Two non-acidic platinum/zeolite beta catalysts were prepared by cesium hydroxide neutralization [to a pH of 9 of a binder-free (Catalyst A) and an aluminum-bound acidic platinum/zeolite beta catalyst (Catalyst B). The binder-free sample was analyzed to contain 1.2 percent platinum; 14% cesium and 1.6% aluminum. The other sample contained 35 percent Al2 O3 ; 0.3 percent platinum and 6.4 percent cesium.
Hexane aromatization was conducted at 1000° F., atmospheric pressure at about 6:1 H2 /C6 hydrocarbon feed mole ratio, in an automated unit. Selectivities to benzene, at approximately 50 percent conversion were about 50-60 percent, while C3 -selectivity was about 4 percent. See Table 1 below. Overall activities for hexane conversion were comparable to that obtained over monofunctional acidic catalysts having alpha activities in the 100-400 alpha range.
Under similar reaction conditions, n-heptane yielded a mixture of benzene and toluene in a 50-70 percent total yield.
10 grams of an acidic boron containing beta (silica:alumina ratio--273) was slurried in 250 ml of 0.5M NaHCO3 containing 200 mg Pt(NH3)4 Cl2 at room temperature overnight. The filtered, washed, dried material was then calcined in oxygen to 350° C. at 0.5° C./minute.
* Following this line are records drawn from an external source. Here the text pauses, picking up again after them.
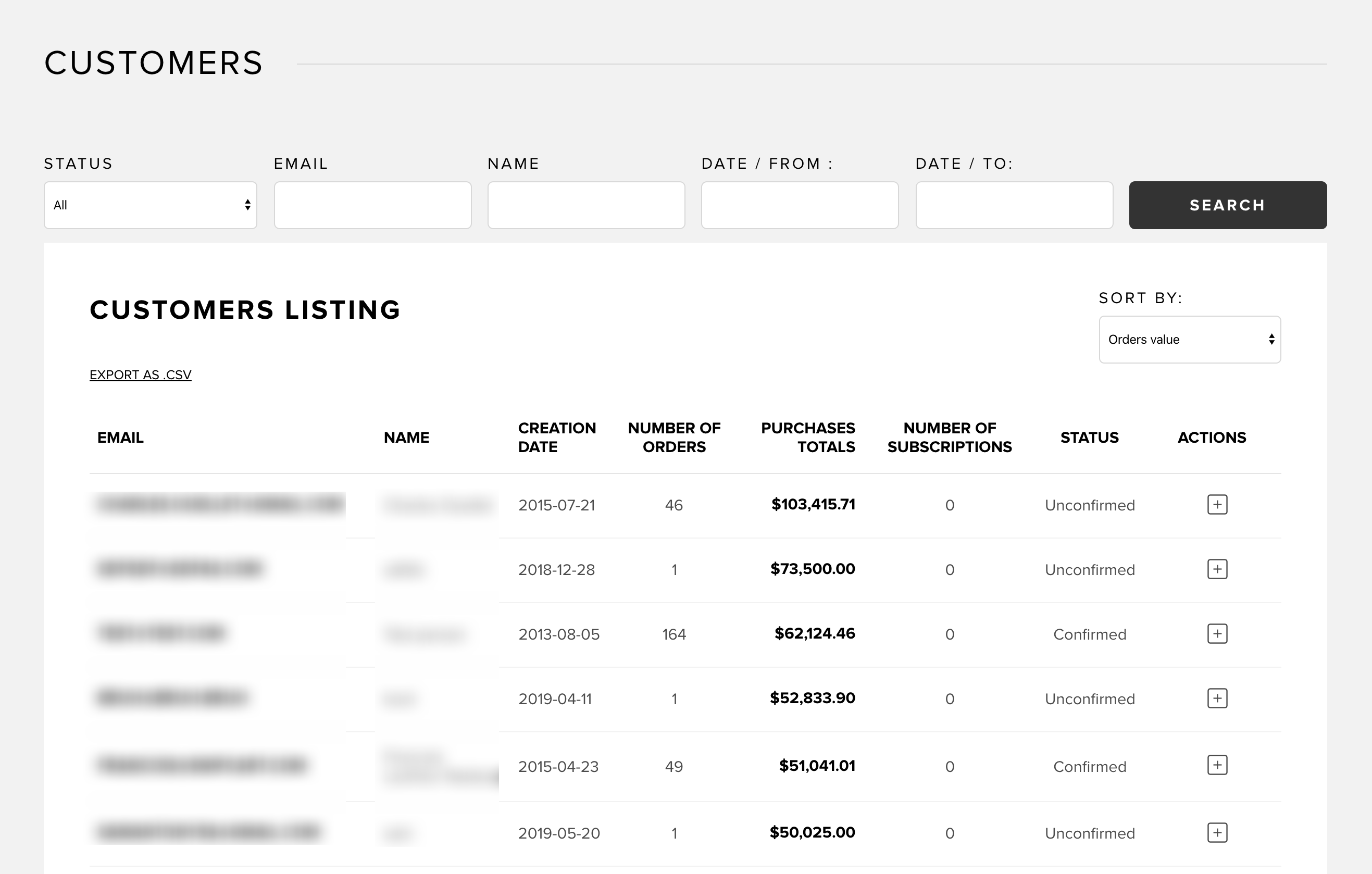Screen dimensions: 1372x874
Task: Open actions for the customer with 164 orders
Action: tap(1217, 633)
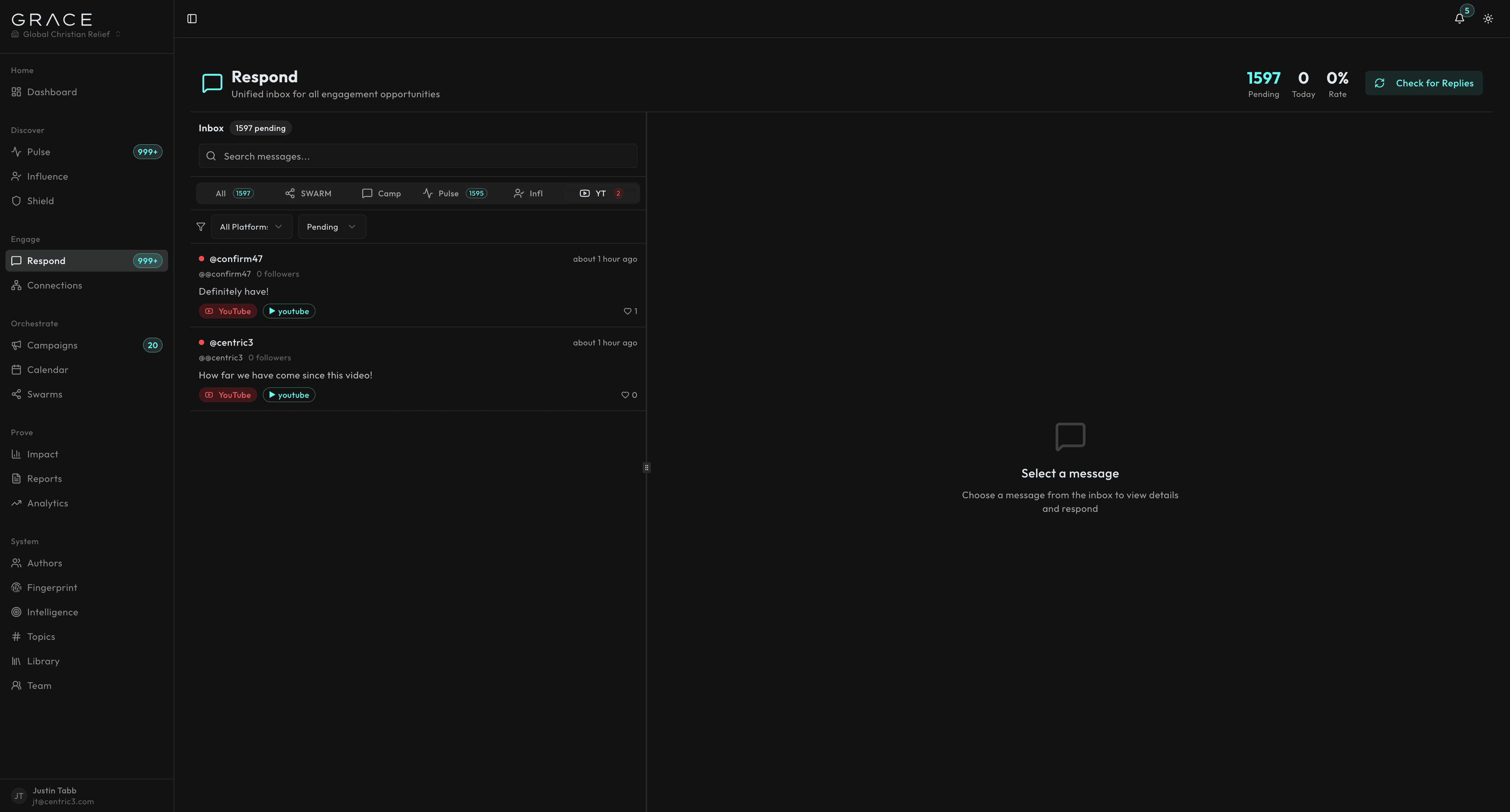Open the Campaigns page showing 20 items
This screenshot has width=1510, height=812.
53,345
This catalyst (Catalyst C) contained 0.88% Pt; 0.51 B; 1.5% Na; 0.26% Aluminum
A non-acidic platinum on potassium-zeolite L was prepared for comparison purposes.
10.0 grams of K-zeolite L (Linde SK-45) was ion exchanged with 300 mg of Pt(NH3)4 Cl2 in 250 ml water at a pH of 9.5. The washed and dried catalyst was calcined in oxygen to 350° C. at 0.5° C./min. and then treated with dilute CsOH to a pH of 9.0. The final catalyst (Catalyst L) contained 1.5% Pt; 1.9% Cs.
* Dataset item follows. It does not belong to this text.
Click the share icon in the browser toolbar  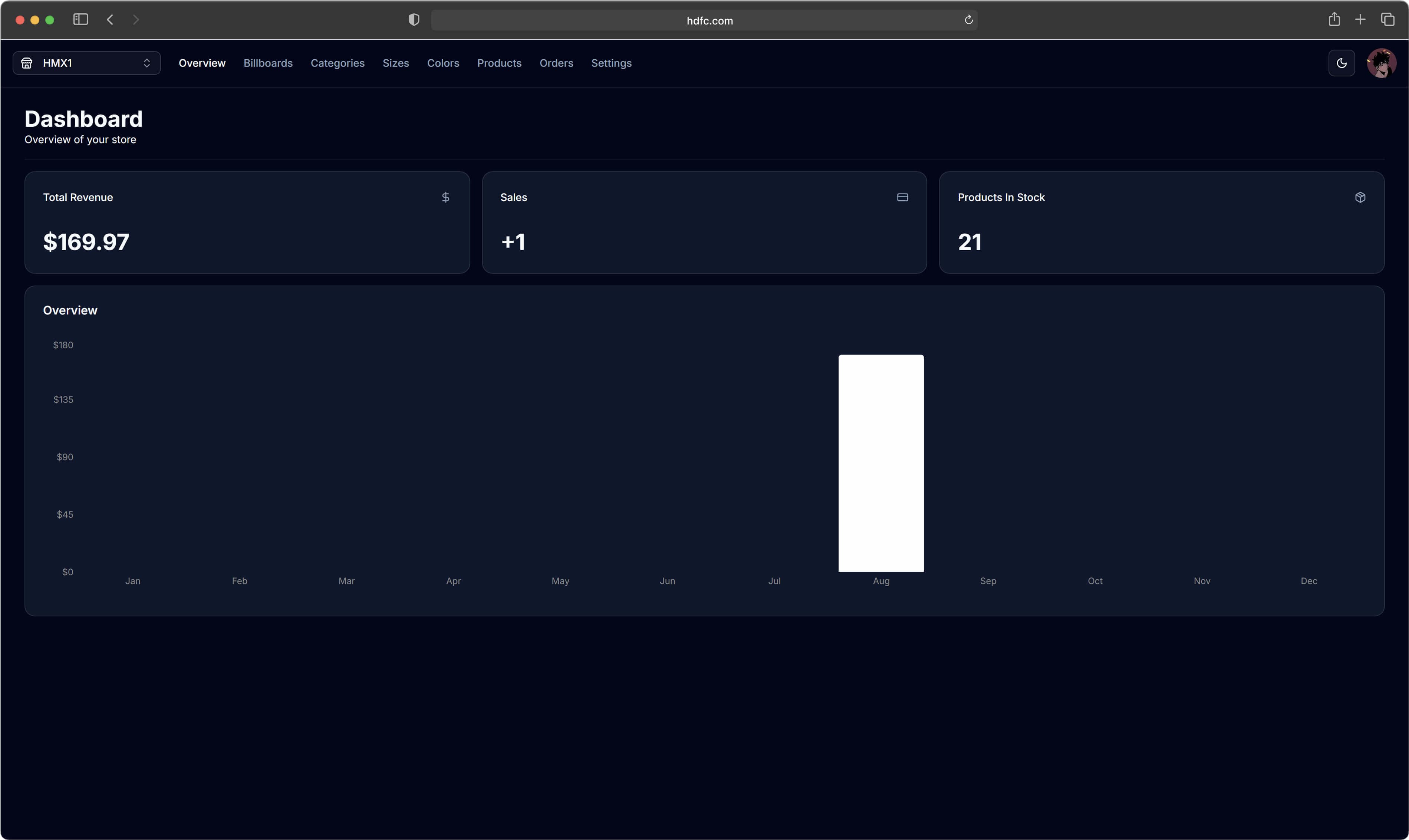pyautogui.click(x=1334, y=19)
The results of aromatization of n-hexane in the presene of the foregoing catalysts is tabulated in TABLE 1:
|Aromatization of n-Hexane Benzene C3 - Catalyst Conversion Selectivity Selectivity|
A 43.5% 49.3% 4.0%
A 26.8% 43.5% 2.2%
B 51.1% 62.4% 4.4%
B 26.9% 53.1% 2.5%
C 48.0% 55.4% 3.5%
L 55.8% 56.3% 25.1%
L 27.1% 51.4% 17.3%
Aromatization was undertaken at 1000° F.; atmospheric pressure; 6:1 H2 /Hexane feed; data taken after 3 hours on stream.
While the benzene selectivity is comparable between catalysts A, B, C and L, Catalyst L produced much more light gases at comparable converison levels, than did the other catalysts.